= What is required =
According to the passage below about polar bears in Svalbard, what do the Svalbard Rules of Common Sense printed on the city map advise?

= Passage =
[Begin]

Svalbard_airport_polarbear

Svalbard_Polar_bear_street

Polar bear spends most of its time on the ice, but as far as I cannot see any ice floating in the Adventfjord of Longyearbyen, I can imagine that these marine mammals (as some define them) or not mammals (as others would say) may be trapped on the land at this time of the year. Polar bears don’t have any enemies and have very pointed teeth and claws, which are ideal for catching and eating for example seals, as it is written on the information poster in the museum. Without ice, a polar bear cannot hunt seals the way that it normally does, say experienced people.

Seals are most important source of food for the bear, but still, I am looking around walking in the not ‘pinky’ area. However, almost all of the ‘locals’ (actually, they all are outsiders) to whom I talked in these days did the same when they arrived to Svalbard for the first time. Still, there are more polar bears as inhabitants of Svalbard – around 3 500 bears compared to around 2.753 people.

Svalbard_house_accommodation_last_brown

‘Never look polar bear in the eye’, reminds me the title of the book that I found in the local library. A tourist guide warns: ‘The polar bears are very curious and very fast. You know that if one chases you, there will be only one winner’. Svalbard Rules of Common Sense printed on the city map appeal: ‘Do not leave the settlements without suitable weapons and experience in how to use them’.

[End]

= Record excerpts =
[Begin]

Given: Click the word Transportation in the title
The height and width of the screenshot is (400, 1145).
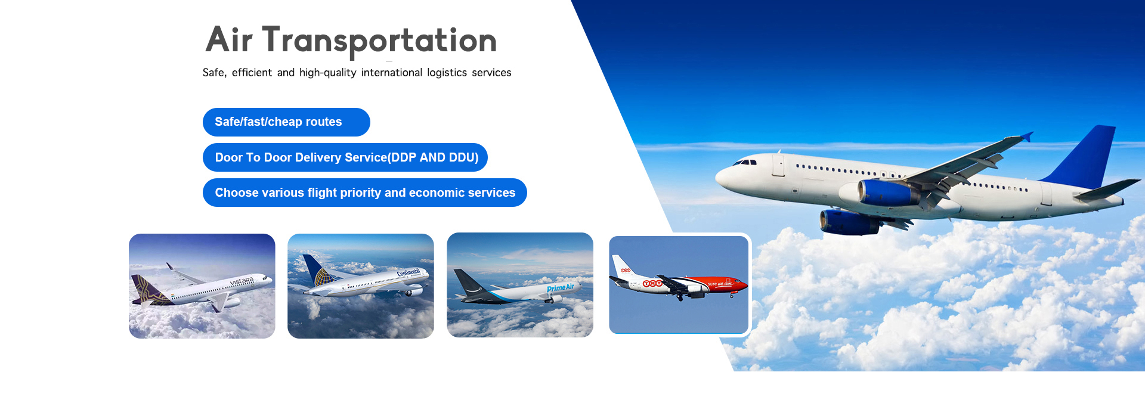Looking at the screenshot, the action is coord(379,41).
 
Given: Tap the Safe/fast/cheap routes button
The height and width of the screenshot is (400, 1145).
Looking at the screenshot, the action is coord(286,122).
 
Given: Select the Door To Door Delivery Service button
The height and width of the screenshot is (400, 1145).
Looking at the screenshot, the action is coord(345,157).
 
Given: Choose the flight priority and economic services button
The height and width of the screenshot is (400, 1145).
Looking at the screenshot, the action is coord(365,193).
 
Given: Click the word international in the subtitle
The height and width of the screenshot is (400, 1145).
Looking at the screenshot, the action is coord(391,73).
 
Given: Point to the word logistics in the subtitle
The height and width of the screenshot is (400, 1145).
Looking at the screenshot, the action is coord(447,73).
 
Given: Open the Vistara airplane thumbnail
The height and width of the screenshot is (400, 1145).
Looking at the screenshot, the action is coord(202,286).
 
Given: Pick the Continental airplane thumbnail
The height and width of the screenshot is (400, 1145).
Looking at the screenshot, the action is coord(361,286).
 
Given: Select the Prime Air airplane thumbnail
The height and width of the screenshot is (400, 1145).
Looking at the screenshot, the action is coord(520,285).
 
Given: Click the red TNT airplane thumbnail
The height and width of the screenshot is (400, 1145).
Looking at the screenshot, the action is coord(679,285).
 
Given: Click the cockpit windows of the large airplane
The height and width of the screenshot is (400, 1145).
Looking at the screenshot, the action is coord(745,162).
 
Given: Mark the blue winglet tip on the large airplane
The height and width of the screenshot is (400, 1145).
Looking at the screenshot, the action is coord(1027,137).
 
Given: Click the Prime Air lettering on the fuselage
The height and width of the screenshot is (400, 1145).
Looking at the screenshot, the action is coord(561,288).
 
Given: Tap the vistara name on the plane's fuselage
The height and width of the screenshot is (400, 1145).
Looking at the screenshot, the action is coord(242,281).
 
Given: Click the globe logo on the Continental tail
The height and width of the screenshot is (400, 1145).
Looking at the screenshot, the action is coord(322,277).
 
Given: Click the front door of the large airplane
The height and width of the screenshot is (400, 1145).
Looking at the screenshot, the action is coord(778,165).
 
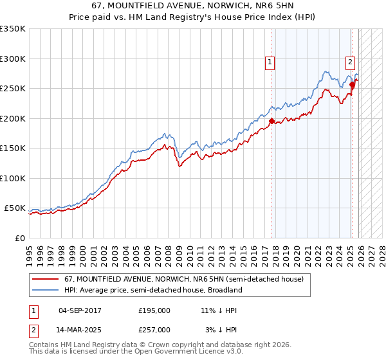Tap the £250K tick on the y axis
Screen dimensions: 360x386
tap(13, 89)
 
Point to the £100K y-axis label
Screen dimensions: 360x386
tap(13, 179)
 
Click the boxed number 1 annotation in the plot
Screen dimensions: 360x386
tap(270, 62)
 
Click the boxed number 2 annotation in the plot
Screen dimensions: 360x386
tap(350, 62)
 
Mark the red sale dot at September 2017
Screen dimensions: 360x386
tap(271, 121)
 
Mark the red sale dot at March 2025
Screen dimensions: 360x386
tap(352, 84)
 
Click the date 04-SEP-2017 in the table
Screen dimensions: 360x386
tap(80, 310)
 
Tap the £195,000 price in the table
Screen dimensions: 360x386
tap(154, 310)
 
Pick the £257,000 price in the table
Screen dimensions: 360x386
tap(154, 330)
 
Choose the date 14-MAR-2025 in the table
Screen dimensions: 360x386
tap(80, 330)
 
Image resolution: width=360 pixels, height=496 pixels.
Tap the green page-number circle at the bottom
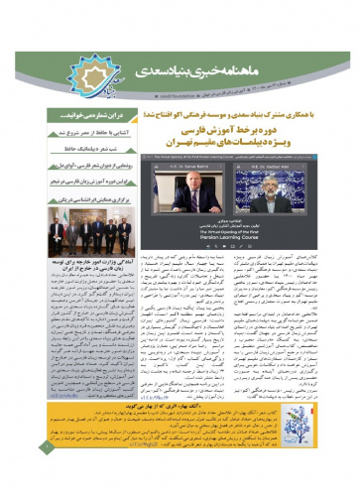[x=17, y=473]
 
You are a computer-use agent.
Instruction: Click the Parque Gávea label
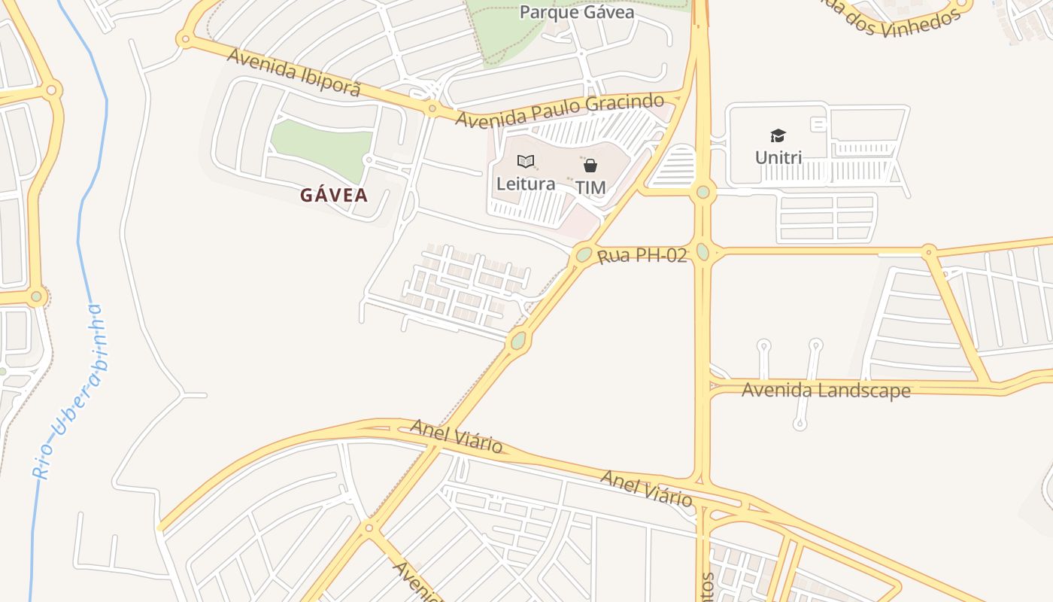click(x=577, y=13)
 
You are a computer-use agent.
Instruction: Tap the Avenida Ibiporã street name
click(x=294, y=72)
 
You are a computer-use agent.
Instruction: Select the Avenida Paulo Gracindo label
click(x=560, y=110)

[End]

= Task response =
Do not leave the settlements without suitable weapons and experience in how to use them.